In the South Carolina case, the CDC found the state violated rules by using program money to plan a press conference to lobby a city council to support a pending, clean-indoor-air ordinance with no exemptions.
All of the above and other examples in the report are against the law–
the measure has been codified at 18 U.S.C. § 1913, and was most recently amended in 2002. The statute now reads, in part:
No part of the money appropriated by any enactment of Congress shall . . . be used directly or indirectly to pay for any personal service, advertisement, telegram, telephone, letter, printed or written matter, or other device, intended or designed to influence in any manner a Member of Congress, a jurisdiction, or an official of any government, to favor, adopt, or oppose, by vote or otherwise, any legislation, law, ratification, policy or appropriation.
The DOJ has repeatedly interpreted the Anti-Lobbying Act as prohibiting “grassroots lobbying,” i.e. campaigns of telephone calls, telegrams, letters, or other disseminations particularly directed at members of the public urging them to contact government officials about pending legislation.
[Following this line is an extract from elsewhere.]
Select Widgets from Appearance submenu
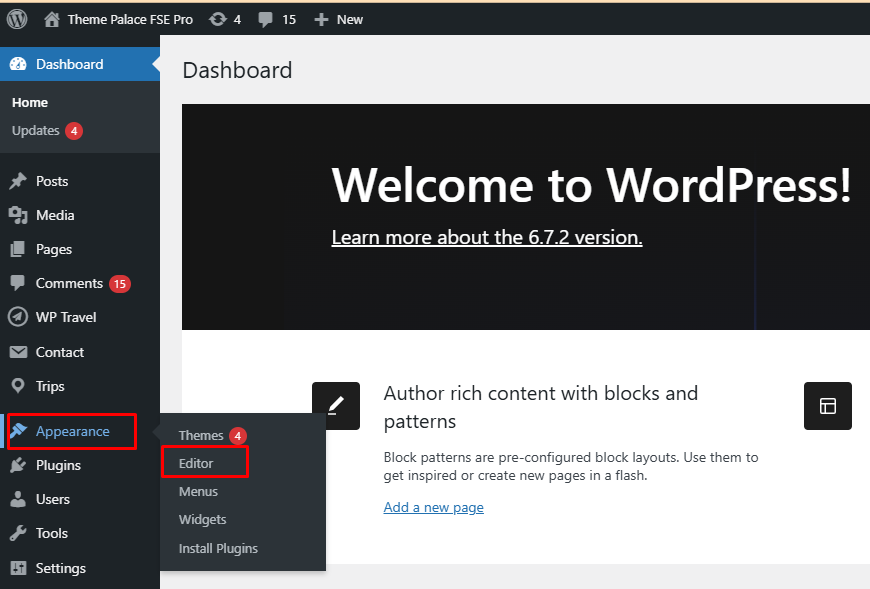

The DOJ has also addressed whether the statute is restricted in its application solely to federal employees, concluding that, since the 2002 amendment, the answer is no:
We do not believe that section 1913 is limited to lobbying by agency officials as such. The prohibitory portion of section 1913 – “[n]o part of the money appropriated by any enactment of Congress shall, in the absence of express authorization by Congress, be used directly or indirectly” for prohibited purposes– is not limited to the communication of agency positions. Rather, its language on its face applies to the use of appropriated funds for any communications designed to influence Members of Congress or other officials with respect to any legislation, law, ratification, policy, or appropriation . . . [A]mendments to section 1913 enacted in 2002 removed language that had limited the penalties under that section to ‘an officer or employee of the United States or of any department or agency thereof,’ see Pub. L. No. 107-273, Div. A, Title II, § 205(b), 116 Stat. 1778 (2002), and thus undermined any argument that only lobbying by persons acting for an agency in an official capacity would be covered.
In other words our tax dollars are not only being used to promote a nanny state, but its being done so illegally. Perhaps Congress should take away the $2 Billion dollars to be spent next.